=== PROBLEM TO SOLVE ===
Find the line containing "Task: Click the Male gender cell" in the data below and repeat it, along with all later lines, exactly through the last one.

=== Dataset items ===
****************

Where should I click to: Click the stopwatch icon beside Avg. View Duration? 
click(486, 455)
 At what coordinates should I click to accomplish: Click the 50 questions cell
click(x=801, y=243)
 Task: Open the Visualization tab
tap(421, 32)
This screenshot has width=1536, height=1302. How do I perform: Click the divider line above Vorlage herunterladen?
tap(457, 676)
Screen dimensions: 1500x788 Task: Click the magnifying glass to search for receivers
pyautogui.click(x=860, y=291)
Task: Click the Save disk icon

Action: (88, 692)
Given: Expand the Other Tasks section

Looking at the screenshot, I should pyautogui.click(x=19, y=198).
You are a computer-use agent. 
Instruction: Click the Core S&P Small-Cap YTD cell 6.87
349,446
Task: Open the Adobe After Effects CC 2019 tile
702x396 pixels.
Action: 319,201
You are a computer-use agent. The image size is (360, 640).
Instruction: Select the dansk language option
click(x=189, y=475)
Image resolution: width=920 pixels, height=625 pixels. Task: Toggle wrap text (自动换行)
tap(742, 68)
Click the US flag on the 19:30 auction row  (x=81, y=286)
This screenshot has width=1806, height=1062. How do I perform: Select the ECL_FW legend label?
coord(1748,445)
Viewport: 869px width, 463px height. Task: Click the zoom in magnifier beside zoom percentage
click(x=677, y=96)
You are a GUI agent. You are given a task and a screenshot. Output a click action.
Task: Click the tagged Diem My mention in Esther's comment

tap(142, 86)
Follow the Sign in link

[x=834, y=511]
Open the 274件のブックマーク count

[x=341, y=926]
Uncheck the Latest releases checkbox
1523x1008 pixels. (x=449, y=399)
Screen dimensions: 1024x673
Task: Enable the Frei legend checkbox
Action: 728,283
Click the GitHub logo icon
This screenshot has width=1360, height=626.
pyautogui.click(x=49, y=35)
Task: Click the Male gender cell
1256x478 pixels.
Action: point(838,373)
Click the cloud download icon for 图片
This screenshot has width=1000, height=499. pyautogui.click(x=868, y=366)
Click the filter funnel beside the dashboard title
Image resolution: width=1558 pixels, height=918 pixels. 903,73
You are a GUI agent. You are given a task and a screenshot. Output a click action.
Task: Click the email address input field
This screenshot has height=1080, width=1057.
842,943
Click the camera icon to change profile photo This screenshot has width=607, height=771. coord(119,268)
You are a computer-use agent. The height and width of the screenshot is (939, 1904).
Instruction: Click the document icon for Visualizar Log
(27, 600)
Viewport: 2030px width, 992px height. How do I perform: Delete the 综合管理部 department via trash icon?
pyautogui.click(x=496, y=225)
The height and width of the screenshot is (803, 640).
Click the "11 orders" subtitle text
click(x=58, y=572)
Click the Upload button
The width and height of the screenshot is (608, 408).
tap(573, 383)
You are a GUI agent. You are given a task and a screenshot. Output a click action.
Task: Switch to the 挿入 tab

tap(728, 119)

****************

=== RESPONSE TO THIS EXERCISE ===
Task: Click the Male gender cell
1256x478 pixels.
Action: point(838,373)
Click the cloud download icon for 图片
This screenshot has width=1000, height=499. pyautogui.click(x=868, y=366)
Click the filter funnel beside the dashboard title
Image resolution: width=1558 pixels, height=918 pixels. 903,73
You are a GUI agent. You are given a task and a screenshot. Output a click action.
Task: Click the email address input field
This screenshot has height=1080, width=1057.
842,943
Click the camera icon to change profile photo This screenshot has width=607, height=771. coord(119,268)
You are a computer-use agent. The height and width of the screenshot is (939, 1904).
Instruction: Click the document icon for Visualizar Log
(27, 600)
Viewport: 2030px width, 992px height. How do I perform: Delete the 综合管理部 department via trash icon?
pyautogui.click(x=496, y=225)
The height and width of the screenshot is (803, 640).
Click the "11 orders" subtitle text
click(x=58, y=572)
Click the Upload button
The width and height of the screenshot is (608, 408).
tap(573, 383)
You are a GUI agent. You are given a task and a screenshot. Output a click action.
Task: Switch to the 挿入 tab

tap(728, 119)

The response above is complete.